Convert the material below, from its first line down to and including the line containing "Action: (x=151, y=524)", into a JSON list of strings with one string per line. Omit any blank lines.

— BEGIN —

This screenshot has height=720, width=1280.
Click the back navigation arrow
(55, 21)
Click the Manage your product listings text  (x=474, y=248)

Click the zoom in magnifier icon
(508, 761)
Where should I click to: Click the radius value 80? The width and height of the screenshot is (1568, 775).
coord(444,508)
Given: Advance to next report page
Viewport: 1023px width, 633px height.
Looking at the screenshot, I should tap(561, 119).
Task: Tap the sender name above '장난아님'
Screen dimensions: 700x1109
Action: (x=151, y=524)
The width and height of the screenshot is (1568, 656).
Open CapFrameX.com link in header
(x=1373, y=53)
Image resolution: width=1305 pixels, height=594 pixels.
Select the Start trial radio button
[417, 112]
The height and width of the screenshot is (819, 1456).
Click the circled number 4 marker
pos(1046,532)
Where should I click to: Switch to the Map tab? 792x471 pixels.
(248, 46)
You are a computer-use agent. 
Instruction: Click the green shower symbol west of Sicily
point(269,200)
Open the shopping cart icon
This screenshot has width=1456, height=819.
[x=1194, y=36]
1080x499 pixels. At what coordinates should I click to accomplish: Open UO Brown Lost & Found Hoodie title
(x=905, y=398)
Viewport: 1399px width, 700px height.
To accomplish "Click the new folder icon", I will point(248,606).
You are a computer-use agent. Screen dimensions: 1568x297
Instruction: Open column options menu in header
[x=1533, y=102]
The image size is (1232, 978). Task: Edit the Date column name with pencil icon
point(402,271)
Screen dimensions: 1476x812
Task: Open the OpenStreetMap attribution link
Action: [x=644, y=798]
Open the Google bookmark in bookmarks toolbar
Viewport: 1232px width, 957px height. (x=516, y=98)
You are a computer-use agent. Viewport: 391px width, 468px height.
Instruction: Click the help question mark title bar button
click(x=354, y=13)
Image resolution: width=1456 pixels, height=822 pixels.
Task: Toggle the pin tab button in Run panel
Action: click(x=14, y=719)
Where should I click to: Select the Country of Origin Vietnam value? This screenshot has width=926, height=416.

— END —

ANSWER FOR THE TASK
[
  "This screenshot has height=720, width=1280.",
  "Click the back navigation arrow",
  "(55, 21)",
  "Click the Manage your product listings text  (x=474, y=248)",
  "Click the zoom in magnifier icon",
  "(508, 761)",
  "Where should I click to: Click the radius value 80? The width and height of the screenshot is (1568, 775).",
  "coord(444,508)",
  "Given: Advance to next report page",
  "Viewport: 1023px width, 633px height.",
  "Looking at the screenshot, I should tap(561, 119).",
  "Task: Tap the sender name above '장난아님'",
  "Screen dimensions: 700x1109",
  "Action: (x=151, y=524)"
]